━━━━━ MATERIAL TO PROCESS

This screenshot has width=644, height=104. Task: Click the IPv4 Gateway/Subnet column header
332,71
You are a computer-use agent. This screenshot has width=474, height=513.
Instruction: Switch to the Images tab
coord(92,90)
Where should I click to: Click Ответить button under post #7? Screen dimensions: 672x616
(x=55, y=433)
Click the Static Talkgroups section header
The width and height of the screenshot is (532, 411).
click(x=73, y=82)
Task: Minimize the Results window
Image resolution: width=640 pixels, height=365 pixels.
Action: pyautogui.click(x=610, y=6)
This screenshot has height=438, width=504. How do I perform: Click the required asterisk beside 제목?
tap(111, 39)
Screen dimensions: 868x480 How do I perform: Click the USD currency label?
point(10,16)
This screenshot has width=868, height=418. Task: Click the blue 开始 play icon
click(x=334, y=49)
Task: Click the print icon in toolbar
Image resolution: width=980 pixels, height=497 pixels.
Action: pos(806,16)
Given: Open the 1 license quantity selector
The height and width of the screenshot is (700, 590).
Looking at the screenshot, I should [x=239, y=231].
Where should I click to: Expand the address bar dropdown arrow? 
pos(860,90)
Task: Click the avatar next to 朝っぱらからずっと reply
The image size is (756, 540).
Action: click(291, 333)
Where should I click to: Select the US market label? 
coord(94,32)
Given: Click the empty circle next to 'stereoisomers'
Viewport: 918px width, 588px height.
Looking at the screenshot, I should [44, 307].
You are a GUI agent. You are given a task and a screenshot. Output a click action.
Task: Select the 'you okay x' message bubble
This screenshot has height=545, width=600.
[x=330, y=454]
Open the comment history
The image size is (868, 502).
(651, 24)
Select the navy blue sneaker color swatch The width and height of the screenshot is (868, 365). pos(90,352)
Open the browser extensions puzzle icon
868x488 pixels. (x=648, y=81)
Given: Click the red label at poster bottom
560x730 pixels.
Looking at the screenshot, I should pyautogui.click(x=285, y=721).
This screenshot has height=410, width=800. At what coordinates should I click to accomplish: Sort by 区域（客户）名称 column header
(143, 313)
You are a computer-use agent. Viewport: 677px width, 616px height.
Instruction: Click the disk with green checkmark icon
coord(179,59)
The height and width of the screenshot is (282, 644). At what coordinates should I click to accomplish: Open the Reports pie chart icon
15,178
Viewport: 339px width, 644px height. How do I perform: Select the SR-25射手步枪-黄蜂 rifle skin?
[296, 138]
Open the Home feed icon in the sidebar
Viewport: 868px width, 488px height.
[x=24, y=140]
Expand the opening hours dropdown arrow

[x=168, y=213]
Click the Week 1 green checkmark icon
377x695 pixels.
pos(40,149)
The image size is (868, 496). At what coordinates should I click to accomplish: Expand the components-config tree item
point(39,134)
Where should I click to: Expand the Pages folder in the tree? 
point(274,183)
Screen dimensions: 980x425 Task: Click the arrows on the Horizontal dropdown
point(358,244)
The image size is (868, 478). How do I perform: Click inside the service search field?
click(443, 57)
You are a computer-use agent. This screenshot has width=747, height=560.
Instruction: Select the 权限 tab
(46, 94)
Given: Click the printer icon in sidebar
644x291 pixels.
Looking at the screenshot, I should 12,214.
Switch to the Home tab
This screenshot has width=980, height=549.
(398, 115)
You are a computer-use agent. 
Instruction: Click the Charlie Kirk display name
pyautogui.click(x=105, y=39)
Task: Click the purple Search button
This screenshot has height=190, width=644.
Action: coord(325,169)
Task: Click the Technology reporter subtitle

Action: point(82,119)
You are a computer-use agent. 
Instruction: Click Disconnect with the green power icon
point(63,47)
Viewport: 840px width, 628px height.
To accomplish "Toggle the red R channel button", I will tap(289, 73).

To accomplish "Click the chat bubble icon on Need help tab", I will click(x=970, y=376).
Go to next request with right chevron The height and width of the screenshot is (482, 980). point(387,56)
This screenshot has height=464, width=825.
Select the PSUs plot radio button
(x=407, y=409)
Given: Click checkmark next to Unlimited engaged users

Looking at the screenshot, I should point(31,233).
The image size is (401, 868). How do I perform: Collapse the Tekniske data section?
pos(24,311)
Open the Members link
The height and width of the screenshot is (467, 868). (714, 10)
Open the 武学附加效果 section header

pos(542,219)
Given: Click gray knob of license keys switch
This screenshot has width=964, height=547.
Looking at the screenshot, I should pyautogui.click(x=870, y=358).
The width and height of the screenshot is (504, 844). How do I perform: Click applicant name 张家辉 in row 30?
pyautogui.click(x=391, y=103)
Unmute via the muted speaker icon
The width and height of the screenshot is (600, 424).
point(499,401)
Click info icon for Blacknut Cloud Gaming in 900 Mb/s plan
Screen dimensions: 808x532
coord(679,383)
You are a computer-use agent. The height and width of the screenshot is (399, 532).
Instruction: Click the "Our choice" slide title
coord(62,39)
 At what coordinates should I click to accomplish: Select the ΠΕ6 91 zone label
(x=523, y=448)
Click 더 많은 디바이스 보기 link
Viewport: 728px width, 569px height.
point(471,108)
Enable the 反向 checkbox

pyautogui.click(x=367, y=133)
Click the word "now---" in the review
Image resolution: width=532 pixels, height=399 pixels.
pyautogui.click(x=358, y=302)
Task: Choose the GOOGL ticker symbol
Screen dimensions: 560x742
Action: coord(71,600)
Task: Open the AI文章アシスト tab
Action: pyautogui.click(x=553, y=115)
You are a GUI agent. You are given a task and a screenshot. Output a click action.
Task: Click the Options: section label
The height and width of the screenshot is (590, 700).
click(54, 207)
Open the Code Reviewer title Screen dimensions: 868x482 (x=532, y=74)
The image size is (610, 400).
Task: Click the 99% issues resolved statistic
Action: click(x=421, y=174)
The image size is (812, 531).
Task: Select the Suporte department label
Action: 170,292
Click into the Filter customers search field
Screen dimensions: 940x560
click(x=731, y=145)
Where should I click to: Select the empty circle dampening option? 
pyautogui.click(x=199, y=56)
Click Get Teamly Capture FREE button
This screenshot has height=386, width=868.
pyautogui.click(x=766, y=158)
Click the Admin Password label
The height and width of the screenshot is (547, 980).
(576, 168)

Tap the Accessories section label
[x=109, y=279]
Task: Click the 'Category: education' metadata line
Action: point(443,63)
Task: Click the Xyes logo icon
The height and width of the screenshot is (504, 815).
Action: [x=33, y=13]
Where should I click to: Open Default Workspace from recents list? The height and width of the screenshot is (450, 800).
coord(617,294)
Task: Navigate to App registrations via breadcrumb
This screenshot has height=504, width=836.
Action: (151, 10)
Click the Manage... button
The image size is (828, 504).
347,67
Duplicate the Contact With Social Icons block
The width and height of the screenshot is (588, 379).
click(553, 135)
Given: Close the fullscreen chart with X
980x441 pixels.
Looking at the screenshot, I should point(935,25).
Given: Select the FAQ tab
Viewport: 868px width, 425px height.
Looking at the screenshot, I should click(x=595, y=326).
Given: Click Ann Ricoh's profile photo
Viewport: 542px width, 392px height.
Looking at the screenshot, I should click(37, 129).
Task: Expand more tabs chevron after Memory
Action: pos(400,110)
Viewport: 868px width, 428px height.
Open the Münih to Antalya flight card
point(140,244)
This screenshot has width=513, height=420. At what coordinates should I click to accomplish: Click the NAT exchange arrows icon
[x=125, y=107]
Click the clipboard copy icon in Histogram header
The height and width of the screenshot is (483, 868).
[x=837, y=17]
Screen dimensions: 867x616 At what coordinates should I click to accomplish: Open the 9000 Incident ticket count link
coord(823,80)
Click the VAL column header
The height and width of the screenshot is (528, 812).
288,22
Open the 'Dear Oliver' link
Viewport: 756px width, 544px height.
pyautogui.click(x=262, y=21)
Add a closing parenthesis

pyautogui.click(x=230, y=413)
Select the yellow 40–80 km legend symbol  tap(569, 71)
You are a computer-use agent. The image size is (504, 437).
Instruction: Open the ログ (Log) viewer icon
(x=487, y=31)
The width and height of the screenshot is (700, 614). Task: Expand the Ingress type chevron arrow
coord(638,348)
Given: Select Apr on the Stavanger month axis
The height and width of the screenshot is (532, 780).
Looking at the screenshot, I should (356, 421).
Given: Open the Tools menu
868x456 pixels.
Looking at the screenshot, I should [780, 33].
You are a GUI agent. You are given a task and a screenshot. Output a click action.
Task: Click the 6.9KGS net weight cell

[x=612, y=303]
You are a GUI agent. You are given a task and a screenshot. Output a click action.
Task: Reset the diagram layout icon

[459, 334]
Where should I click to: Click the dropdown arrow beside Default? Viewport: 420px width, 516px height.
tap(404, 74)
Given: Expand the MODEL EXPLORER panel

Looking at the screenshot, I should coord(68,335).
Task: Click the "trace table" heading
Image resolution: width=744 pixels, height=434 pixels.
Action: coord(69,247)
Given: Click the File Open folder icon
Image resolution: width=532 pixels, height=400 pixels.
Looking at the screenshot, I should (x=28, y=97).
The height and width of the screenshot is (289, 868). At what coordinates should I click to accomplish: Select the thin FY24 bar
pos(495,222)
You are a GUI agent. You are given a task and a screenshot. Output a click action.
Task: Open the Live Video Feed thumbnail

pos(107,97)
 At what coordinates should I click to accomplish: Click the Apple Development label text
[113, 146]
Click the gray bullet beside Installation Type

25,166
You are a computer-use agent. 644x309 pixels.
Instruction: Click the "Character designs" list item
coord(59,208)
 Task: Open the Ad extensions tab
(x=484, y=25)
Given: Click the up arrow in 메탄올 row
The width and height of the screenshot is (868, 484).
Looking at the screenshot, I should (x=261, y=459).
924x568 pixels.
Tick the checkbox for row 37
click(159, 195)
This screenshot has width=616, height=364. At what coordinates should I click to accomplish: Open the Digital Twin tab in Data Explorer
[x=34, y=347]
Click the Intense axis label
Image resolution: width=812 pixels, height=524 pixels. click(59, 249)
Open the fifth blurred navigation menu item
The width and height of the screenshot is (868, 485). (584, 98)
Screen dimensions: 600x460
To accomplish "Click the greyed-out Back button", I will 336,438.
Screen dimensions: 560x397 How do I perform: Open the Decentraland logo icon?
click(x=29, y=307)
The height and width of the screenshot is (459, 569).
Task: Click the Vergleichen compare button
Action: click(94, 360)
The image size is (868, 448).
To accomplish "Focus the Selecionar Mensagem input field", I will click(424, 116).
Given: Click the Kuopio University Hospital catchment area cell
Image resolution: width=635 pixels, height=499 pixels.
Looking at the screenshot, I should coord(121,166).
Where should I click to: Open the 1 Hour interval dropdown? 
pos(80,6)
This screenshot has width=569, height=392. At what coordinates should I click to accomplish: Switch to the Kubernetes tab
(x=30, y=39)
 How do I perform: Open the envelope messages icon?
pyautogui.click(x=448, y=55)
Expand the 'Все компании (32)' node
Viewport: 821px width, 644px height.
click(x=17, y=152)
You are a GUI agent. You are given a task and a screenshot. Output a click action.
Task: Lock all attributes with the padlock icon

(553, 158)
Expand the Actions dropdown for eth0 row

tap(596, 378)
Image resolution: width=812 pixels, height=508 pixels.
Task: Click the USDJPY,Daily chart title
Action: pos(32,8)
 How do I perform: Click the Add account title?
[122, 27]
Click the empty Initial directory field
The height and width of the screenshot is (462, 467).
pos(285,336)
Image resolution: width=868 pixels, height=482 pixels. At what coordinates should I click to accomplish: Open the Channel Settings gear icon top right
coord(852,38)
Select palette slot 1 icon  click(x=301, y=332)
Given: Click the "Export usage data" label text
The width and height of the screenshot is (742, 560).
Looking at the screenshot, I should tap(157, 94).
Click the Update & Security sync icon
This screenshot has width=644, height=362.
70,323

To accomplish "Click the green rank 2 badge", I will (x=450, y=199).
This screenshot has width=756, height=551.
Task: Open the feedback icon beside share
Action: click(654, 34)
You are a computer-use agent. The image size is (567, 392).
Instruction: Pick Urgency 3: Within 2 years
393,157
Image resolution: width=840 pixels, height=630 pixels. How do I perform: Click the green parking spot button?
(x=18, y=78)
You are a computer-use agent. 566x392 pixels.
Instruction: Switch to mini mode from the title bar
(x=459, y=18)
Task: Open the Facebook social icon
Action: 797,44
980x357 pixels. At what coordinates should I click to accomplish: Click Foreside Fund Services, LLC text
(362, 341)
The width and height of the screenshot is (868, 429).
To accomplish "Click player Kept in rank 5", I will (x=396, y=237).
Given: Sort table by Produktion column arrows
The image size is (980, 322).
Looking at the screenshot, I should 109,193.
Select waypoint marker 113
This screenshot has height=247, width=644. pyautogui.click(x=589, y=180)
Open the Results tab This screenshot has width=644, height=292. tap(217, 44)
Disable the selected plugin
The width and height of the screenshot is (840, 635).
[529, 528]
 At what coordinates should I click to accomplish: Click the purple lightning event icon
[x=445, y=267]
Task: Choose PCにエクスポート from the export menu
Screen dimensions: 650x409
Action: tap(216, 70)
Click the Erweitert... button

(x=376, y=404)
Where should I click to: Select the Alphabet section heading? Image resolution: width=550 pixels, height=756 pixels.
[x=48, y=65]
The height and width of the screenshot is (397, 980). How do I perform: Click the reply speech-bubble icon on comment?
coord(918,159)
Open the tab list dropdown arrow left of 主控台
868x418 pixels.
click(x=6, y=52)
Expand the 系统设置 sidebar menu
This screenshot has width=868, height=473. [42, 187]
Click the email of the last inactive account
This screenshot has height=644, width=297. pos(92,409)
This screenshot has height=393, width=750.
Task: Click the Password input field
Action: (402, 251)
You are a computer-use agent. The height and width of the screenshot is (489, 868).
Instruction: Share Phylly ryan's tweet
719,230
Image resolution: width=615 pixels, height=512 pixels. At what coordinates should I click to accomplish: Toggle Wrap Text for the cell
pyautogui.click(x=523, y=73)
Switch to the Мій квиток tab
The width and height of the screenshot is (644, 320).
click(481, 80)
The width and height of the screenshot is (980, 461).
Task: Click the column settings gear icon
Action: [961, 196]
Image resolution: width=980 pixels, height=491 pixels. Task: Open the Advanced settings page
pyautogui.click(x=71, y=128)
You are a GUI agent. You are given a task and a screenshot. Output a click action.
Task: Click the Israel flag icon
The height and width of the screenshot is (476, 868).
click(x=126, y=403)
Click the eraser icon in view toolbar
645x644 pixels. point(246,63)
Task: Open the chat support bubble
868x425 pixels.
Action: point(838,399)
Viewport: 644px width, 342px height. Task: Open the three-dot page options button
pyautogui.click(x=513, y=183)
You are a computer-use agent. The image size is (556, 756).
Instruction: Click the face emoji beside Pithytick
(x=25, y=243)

━━━━━━━━━━

__TRY IT__:
All lines of the records above with the word "table" in them are to be copied.

__RESPONSE TO THIS EXERCISE__:
Task: Click the "trace table" heading
Given: Sort table by Produktion column arrows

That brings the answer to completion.